Automated notifications to engineers provide details of customer location and service information, in addition to links to knowledge base sources, or contact details of experts who can provide additional support.

Supporting mobile staff

Engineers and technicians working in the field or on customer sites are a key part of the service organization. To operate efficiently and productively, they need consistent access to communications and data wherever they are working.

VoIP services are available on smartphones and mobile devices using a softphone app and high-speed Internet connection. VoIP’s global reach means that engineers can use these services, even in remote locations, provided they can access the Internet.

Engineers use their mobile devices to receive notifications and transmit updates, requests for spares or confirmation of completion. They can use VoIP’s data capability to access knowledge bases or other online resources. This helps them deal with service issues in real time.

Field workers can set up video or web conferences with specialists or suppliers if they need help resolving difficult problems. Using VoIP’s mobile video capability, they can share images to give colleagues a clearer idea of the problem.

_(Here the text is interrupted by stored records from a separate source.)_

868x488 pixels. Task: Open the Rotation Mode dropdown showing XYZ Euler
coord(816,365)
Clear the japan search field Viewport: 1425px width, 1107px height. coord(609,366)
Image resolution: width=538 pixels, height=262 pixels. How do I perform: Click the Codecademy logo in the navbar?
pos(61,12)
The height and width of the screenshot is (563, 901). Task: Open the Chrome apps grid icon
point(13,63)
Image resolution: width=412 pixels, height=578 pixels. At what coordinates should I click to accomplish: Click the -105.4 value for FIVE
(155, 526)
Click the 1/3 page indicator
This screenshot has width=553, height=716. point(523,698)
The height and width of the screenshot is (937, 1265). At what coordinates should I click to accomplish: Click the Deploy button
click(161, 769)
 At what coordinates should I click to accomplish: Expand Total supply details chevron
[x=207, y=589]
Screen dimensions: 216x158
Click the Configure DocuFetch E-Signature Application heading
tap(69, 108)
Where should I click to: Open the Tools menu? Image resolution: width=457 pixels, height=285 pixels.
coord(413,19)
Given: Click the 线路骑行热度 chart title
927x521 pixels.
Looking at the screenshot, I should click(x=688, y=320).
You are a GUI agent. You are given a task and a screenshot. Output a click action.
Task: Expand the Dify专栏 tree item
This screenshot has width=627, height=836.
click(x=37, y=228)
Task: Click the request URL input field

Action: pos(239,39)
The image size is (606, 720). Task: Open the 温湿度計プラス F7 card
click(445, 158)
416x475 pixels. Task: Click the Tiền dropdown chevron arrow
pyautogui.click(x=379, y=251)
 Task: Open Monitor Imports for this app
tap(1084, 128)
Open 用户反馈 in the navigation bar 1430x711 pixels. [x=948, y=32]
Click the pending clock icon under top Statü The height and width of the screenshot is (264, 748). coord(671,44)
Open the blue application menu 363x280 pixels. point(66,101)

Engineers can use VoIP’s integration with calendar apps like Microsoft Outlook to review or update work schedules. Using messaging features, they can advise supervisors of changes to schedules caused by travel delays or problems on-site. They can also use VoIP’s Presence feature to update their statuses when they are available or unavailable.

Scaling operations

VoIP’s scalability can help service firms if work volumes increase, business grows, or they need to duplicate communications resources. They may have to bring in additional resources to handle large-scale problems caused by a product recall, for example. Or they may want to set up a satellite help desk in another location close to customers.

Cloud-based VoIP services allow for expansion or duplication of facilities without installation of new physical lines or other resources. That allows service firms to scale their operations quickly and cost-effectively to maintain service levels without investing in over-provisioning.

Driving service success

VoIP plays an important role in maintaining efficiency and productivity in service operations. It helps service firms provide responsive service to customers and meet SLAs. While improving the performance of field teams.